_Assignment_. As an exercise in exact copying, transcribe the lines below from the one holding "Image resolution: width=1444" through the last, with both ends included and pictures left out.

_Supplied data_.
○ ○ ○

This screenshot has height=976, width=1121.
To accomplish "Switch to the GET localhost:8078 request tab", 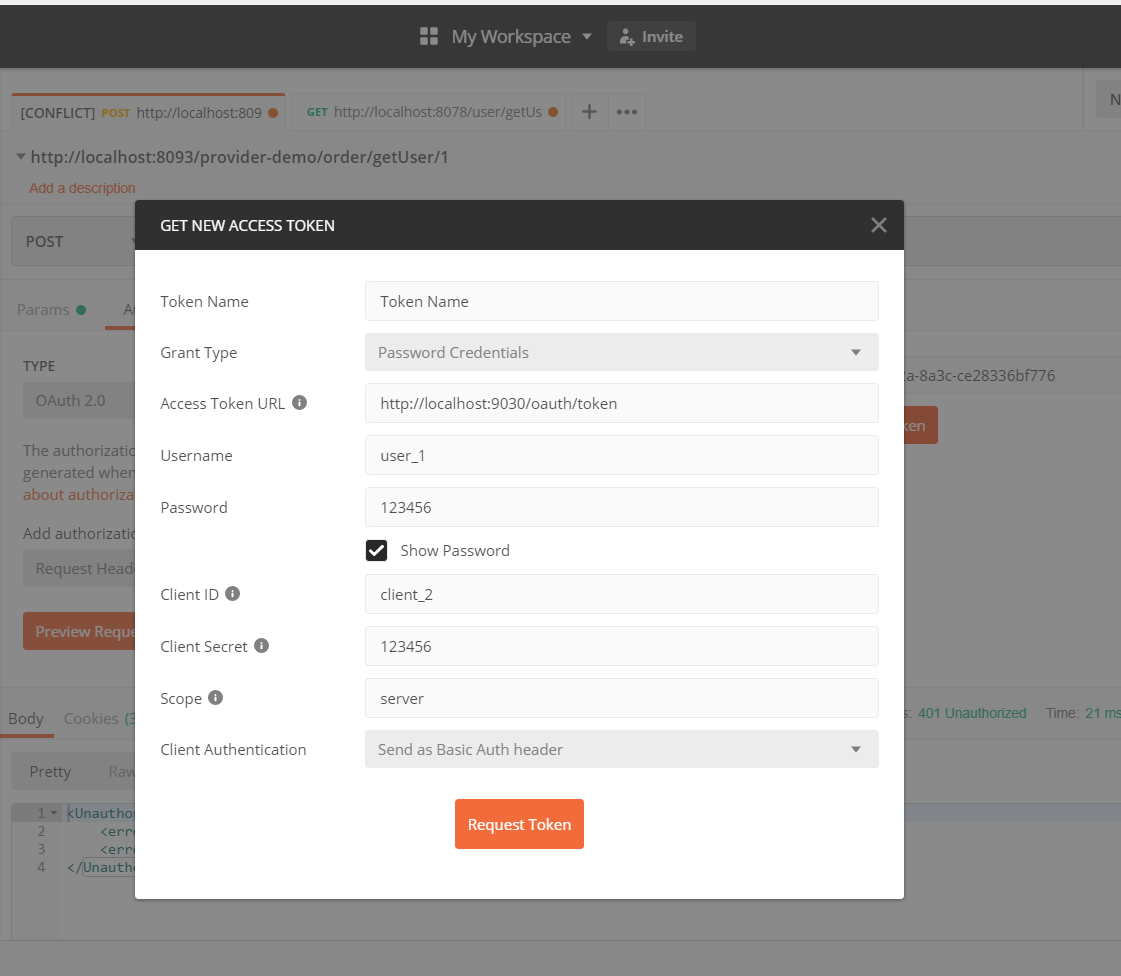I will tap(430, 112).
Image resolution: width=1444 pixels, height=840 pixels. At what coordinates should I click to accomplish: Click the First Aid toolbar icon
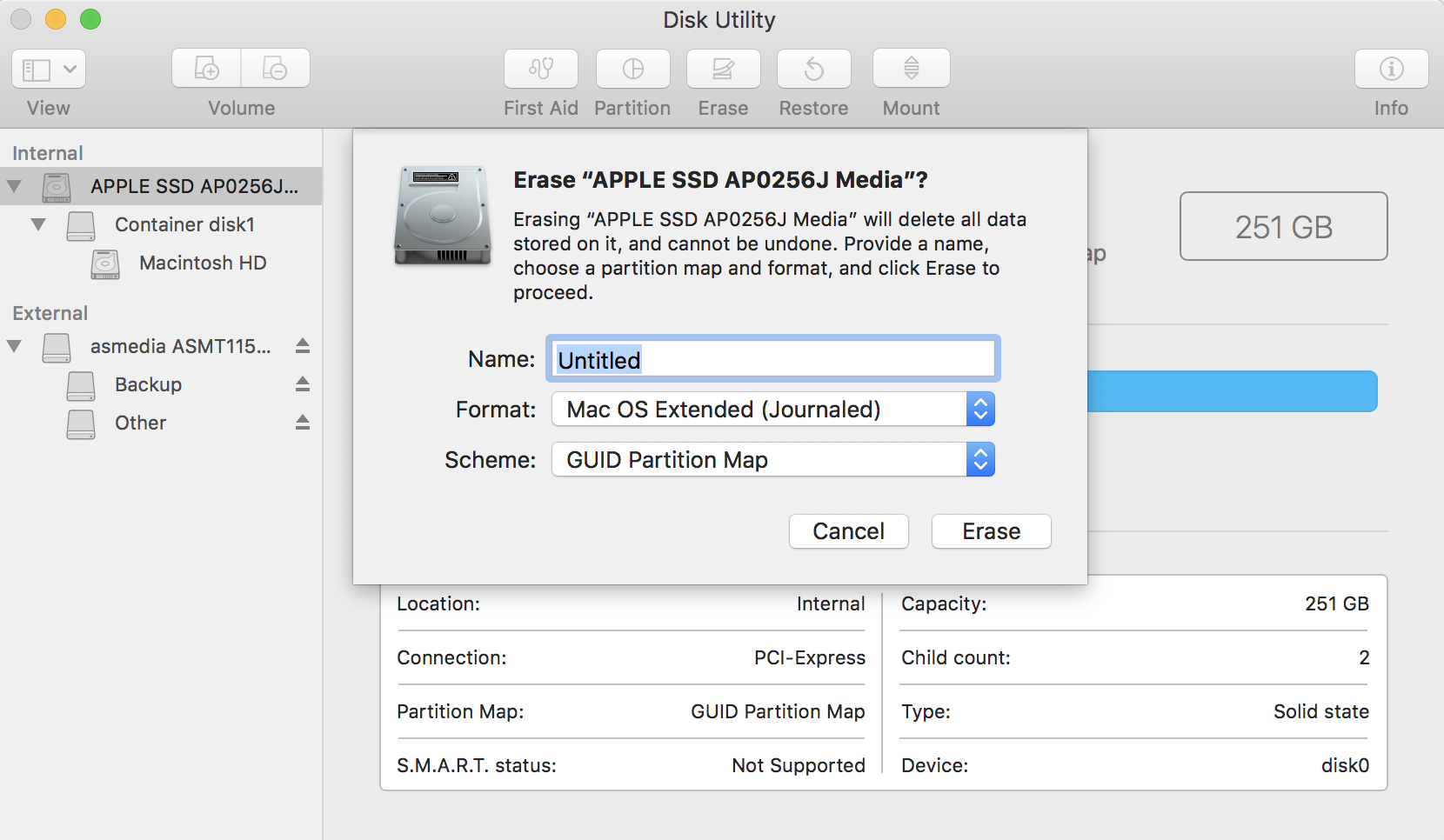(541, 69)
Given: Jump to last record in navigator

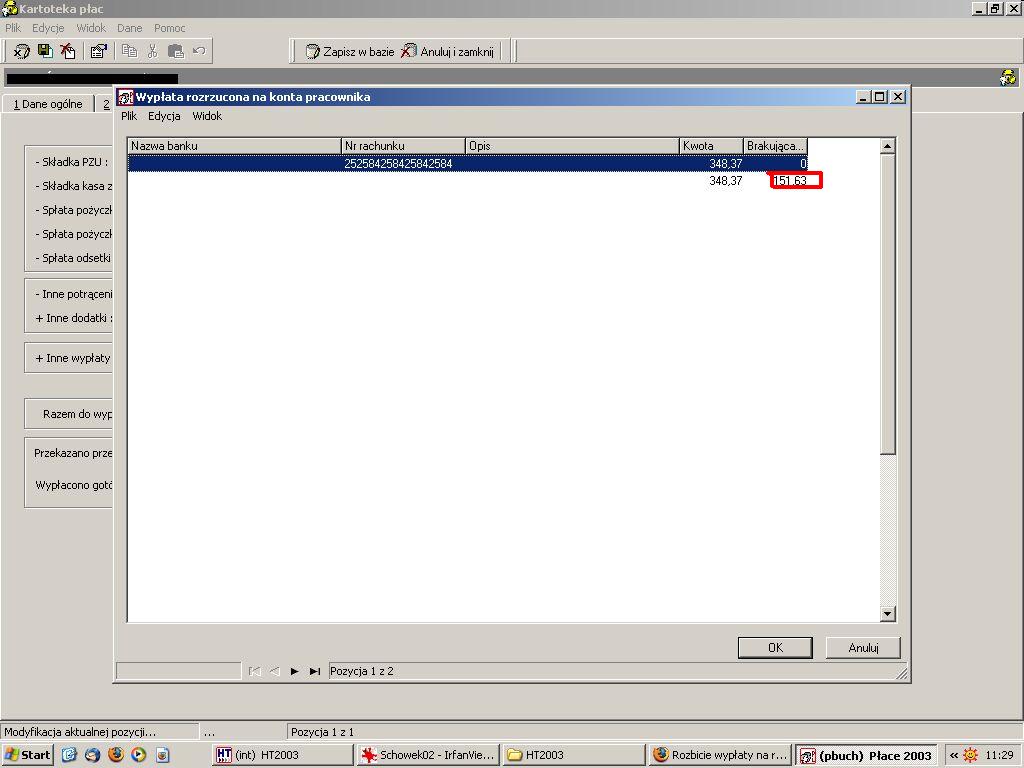Looking at the screenshot, I should pyautogui.click(x=315, y=671).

○ ○ ○

_Task response_.
Image resolution: width=1444 pixels, height=840 pixels. At what coordinates should I click to accomplish: Click the First Aid toolbar icon
(541, 69)
Given: Jump to last record in navigator

Looking at the screenshot, I should pyautogui.click(x=315, y=671).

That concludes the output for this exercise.